During the Depression, magazines and newspapers regularly carried advertisements for “talent bureaus” promising to assess the writing of undiscovered authors. Sensing a scam, Author & Journalist editor Willard Hawkins asked his daughter to compose “the most impossible, inane and childish semblance of a story that it was possible to conceive.” She obliged with “Her Terrible Mistake,” the story of 17-year-old Mary Jane Smith, who “fell devinely in love with a very nice fellow who was a machinic by the name of Jack Berry.” When a stranger seduces Mary Jane, her “fionce” exposes him as “a villian in sheeps clothing.”

Universal Scenario Co. of Hollywood declared this “admirably suited to talking picture presentation” and for $10 offered to submit it “personally to those producers whose current production demands call for this particular type of story.”

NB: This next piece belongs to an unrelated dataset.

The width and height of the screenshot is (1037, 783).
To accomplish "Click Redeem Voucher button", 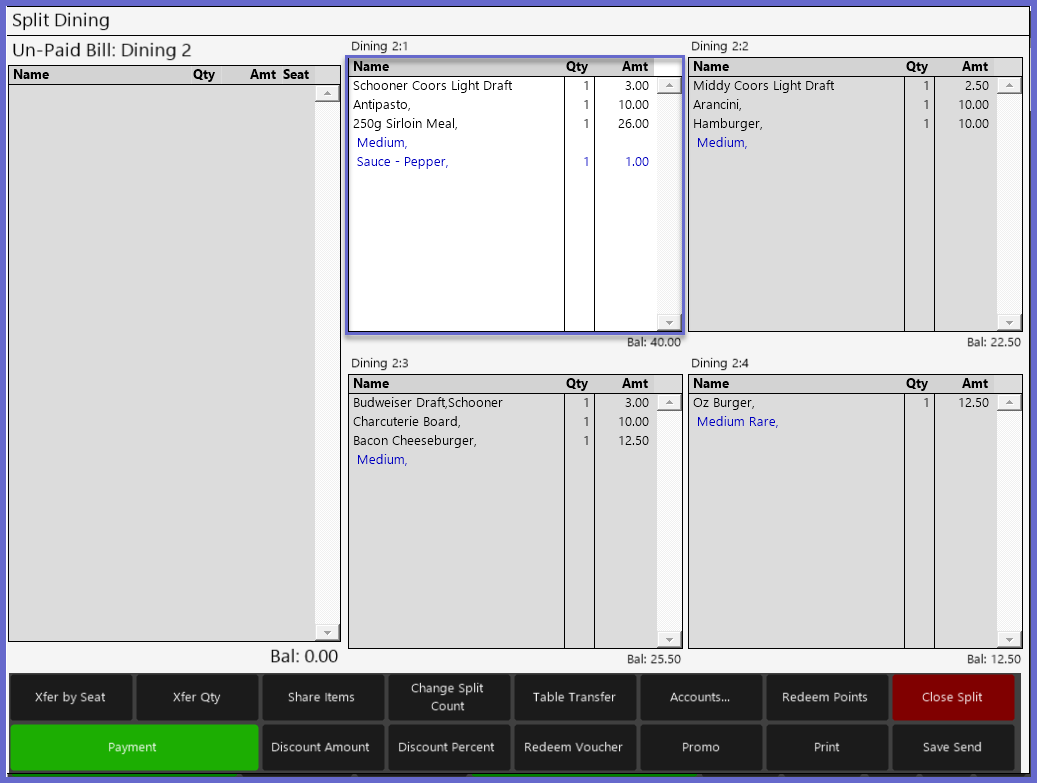I will 574,747.
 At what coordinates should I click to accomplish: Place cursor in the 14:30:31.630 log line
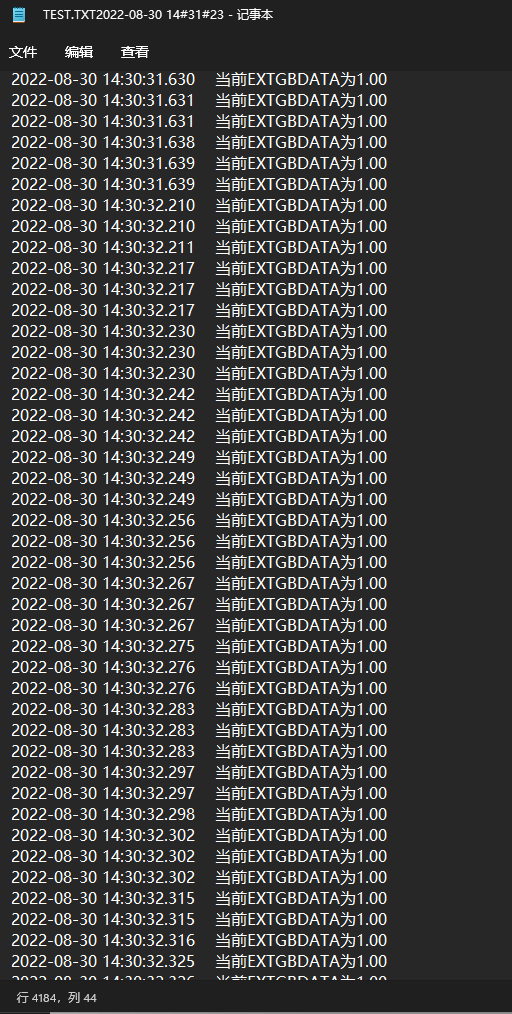(x=199, y=80)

Encouraged, Hawkins now had Lottie Perkins write a 30,000-word novel, The Missing Twin:

‘Mr. Jones I think something has happened at home. I think we ought to have left someone to take care of our children. What will I do if someone has kidnapped them out from under my nose. How can you sit there and let them be stolen from me. O my babies. How could anyone be so crule as to steel you.’

Economy Publishers of Tacoma, Wash., read this “with ever increasing pleasure and admiration for the author. My! how your characters live and breathe and walk out into the room before one … !” They agreed to publish the book for $375, returning 40 percent of all royalties to Perkins.

In the end, Author & Publisher found that in most such cases, the publisher printed only about 100 copies — and profited $200.